Kesaksian Keponakan Mahfud MD: Pemaparan Moeldoko Bilang Curang Bagian Demokrasi
JAKARTA, iNews.id - Ada yang menarik dalam sidang ketiga perselisihan hasil pemilihan umum (PHPU) Pilpres 2019 yang digelar di Mahkamah Konstitusi (MK), Rabu (19/6/2019) hingga Kamis pagi. Di antara saksi yang dihadirkan Tim Hukum Prabowo-Sandi, terdapat keponakan mantan Ketua MK Muhammad Mahfud MD.
Dia adalah Hairul Anas. Dia merupakan calon anggota legislatif (caleg) Partai Bulan Bintang (PBB) yang ketua umumnya Yusril Ihza Mahendra. Saat ini, Yusril menjadi ketua tim hukum Jokowi-Ma'ruf dalam sidang PHPU Pilpres 2019 di MK.
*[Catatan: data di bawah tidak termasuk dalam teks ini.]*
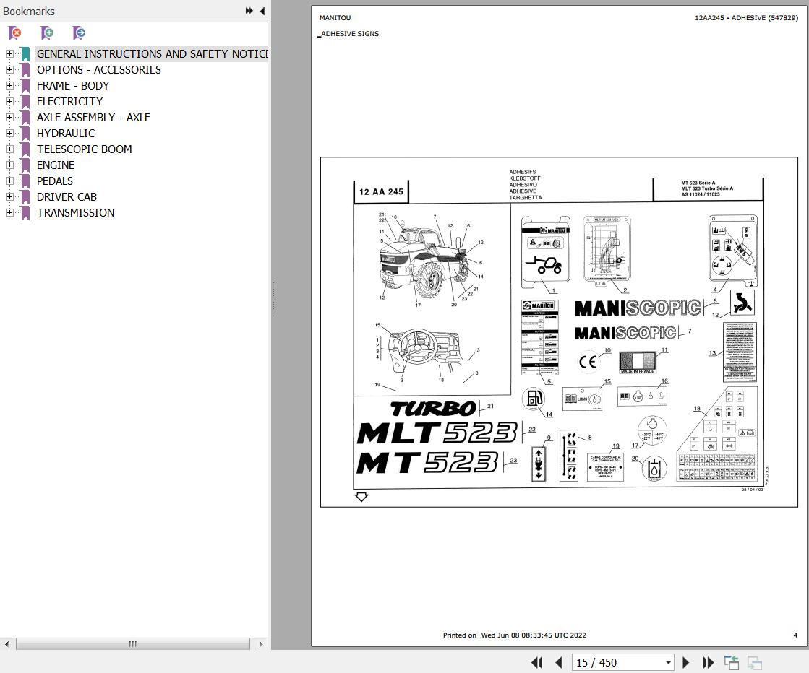Open panel options via double-arrow icon
This screenshot has height=673, width=809.
249,11
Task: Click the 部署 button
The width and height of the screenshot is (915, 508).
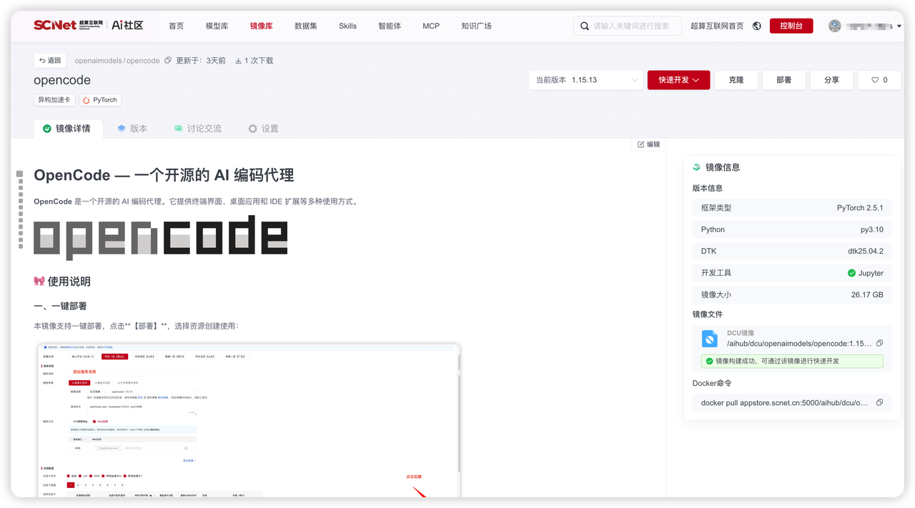Action: (783, 80)
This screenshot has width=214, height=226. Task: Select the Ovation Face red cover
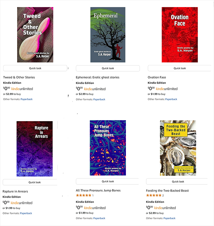180,35
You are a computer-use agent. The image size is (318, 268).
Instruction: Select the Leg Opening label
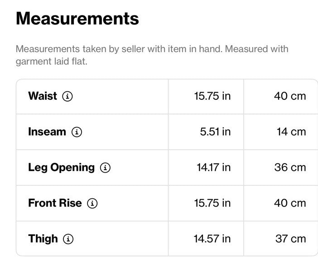62,168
Mengawali proses pemeriksaan, hakim Anggota MK, Saldi Isra menyampaikan berdasarakan ringkasan tim kuasa hukum Prabowo-Sandi yang diterima hakim Mahkamah, saksi Hairul akan menyampaikan tentang perencanaan pemenangan pemilu tim pasangan calon 01 dengan berbagai kecurangan.
Saat mendapat kesempatan, Anas meminta maaf kepada semua pihak terkait yang akan disampaikan dalam proses pemeriksaan ini. Bahkan, dia mengaku materi yang akan disampaikan dinilai bisa mengagetkan persidangan. Namun, pernyataan itu langsung disanggah hakim anggota MK, Sadli Isra yang meminta agar Hairul tidak menafsirkan apa yang belum disampaikan.
"Iya saya mohon maaf, karena sebetulnya saya menyampaikan ini bukan dengan ringan hati, (tetapi) berat hati sebetulnya. Tetapi (ini) perlu saya sampaikan demi pemilu bersih, jujur, dan adil," katanya dalam persidangan di MK, Jakarta, Kamis (20/6/2019) dini hari.